10. RNA Polymerase II in eukaryotes differs from RNA polymerase in E. coli in not binding to the DNA directly, but rather, it must bind to another protein that binds to the promoter first.
Lecture 19
Protein Synthesis I
Play Video
Protein Synthesis I
1. In contrast to prokaryotic mRNAs, eukaryotic mRNAs are extensively modified. Modifications include

* Addition of a 5'-5' cap of a methyl guanosine to protect from degradation
* Addition of a poly-A tail at the 3' end under the control of the sequence AAUAAA near the end of the mRNA (also to protect from degradation)
* Editing - modification of bases chemically, such as was described in class for the Apo-B proteins
* Splicing - removal of introns between exons.

2. Splicing is a modification to eukaryotic mRNAs that occurs in the middle of the mRNA. Splicing also occurs to tRNAs and rRNAs in eukaryotes.

3. Splicing involves removal of internal sequences from RNA followed by joining of ends. The removed sequences are called introns. The segments that make it into the final RNA are called exons.

4. The only sequences common to all spliced RNAs are a GU sequence at the 5' end of the intron and an AG at the 3' end of the intron.
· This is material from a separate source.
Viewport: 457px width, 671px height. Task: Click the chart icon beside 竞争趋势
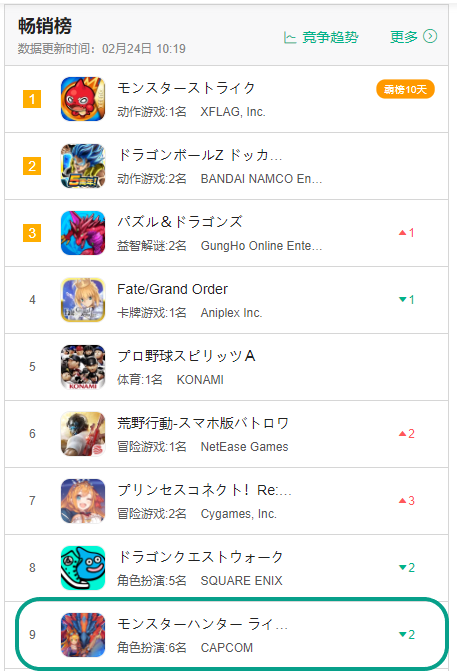pos(290,38)
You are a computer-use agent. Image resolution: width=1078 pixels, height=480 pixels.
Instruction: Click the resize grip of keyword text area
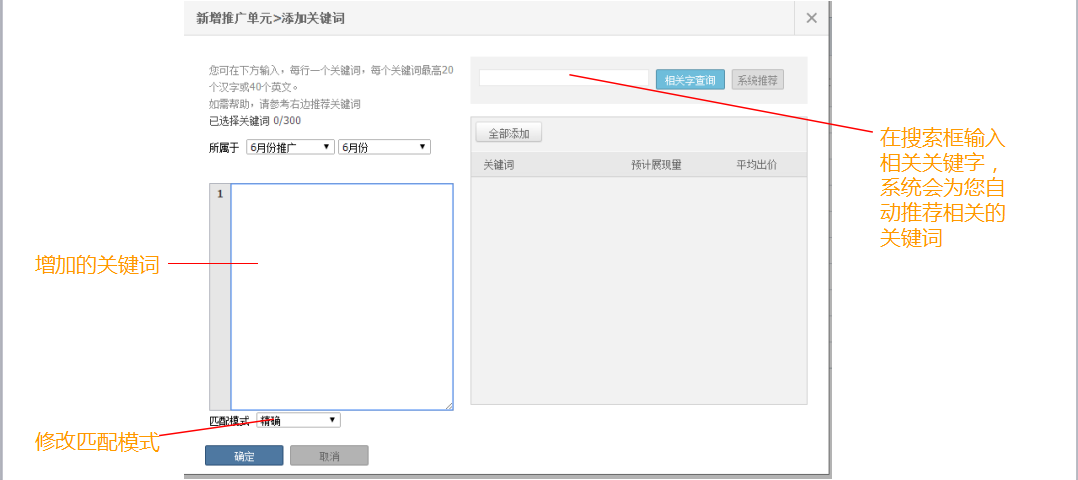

A third sequence - an A residue surrounded by pyrimidines also is common.

5. Protein/RNA complexes called snRNPs mediate the splicing process in higher eukaryotes. snRNPs contain small nuclear RNAs (snRNAs) and proteins.
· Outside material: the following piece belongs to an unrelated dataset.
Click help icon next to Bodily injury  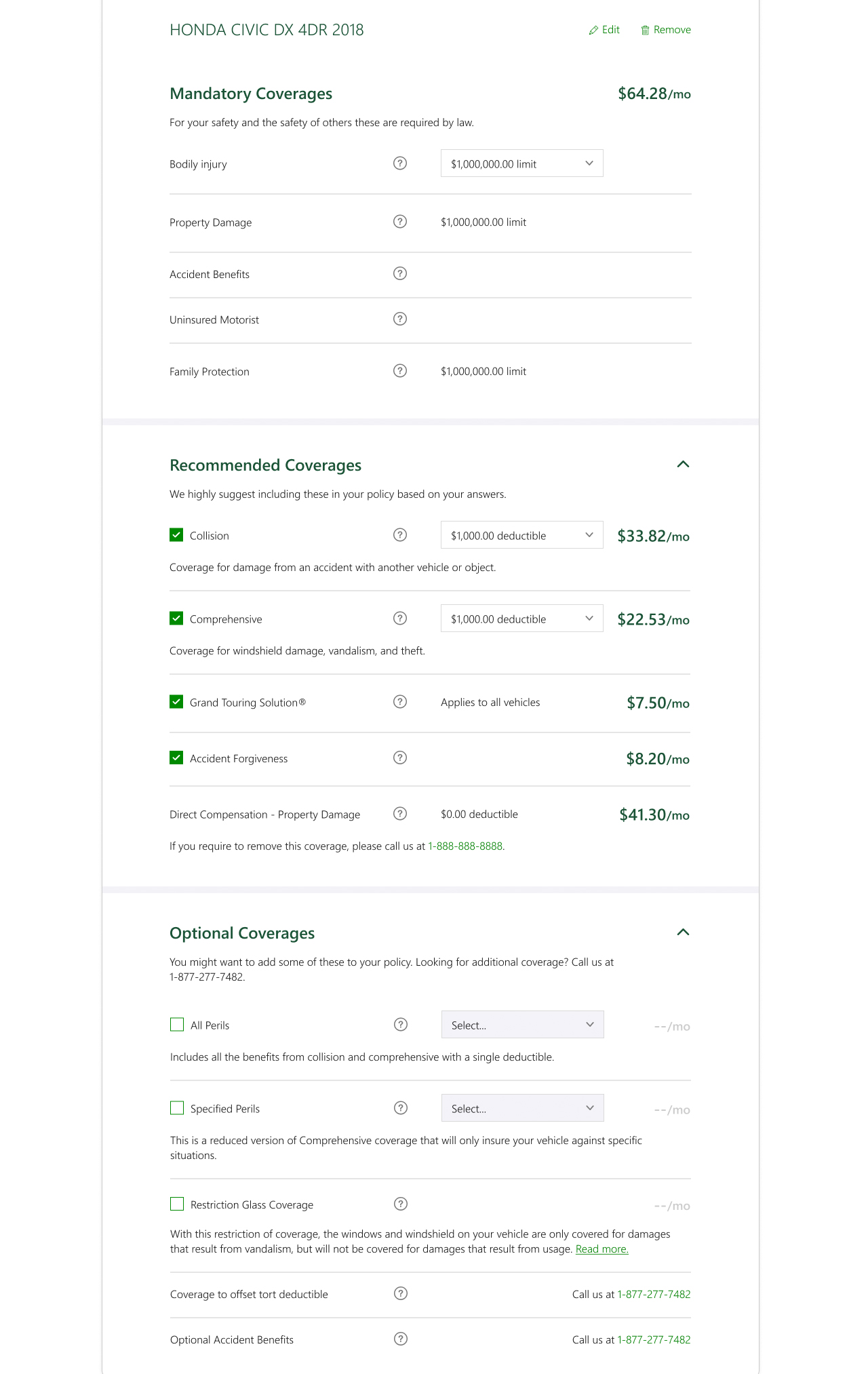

6. In splicing, the hydroxyl of the A residue attacks the phosphate of the phosphodiester bond at the 5' end of the intron, creating a 5'-2' bond (part of the lariat structure). Attack by the released 3' end of the exon on the 3' end of the intron joins the two exon ends and releases the intron as a lariat.

7. Exon shuffling (occurs in splicing in different tissues) allows cells to make many versions of protein from a single sequence. This is important in immunology and in fine-tuning cellular needs that are tissue specific.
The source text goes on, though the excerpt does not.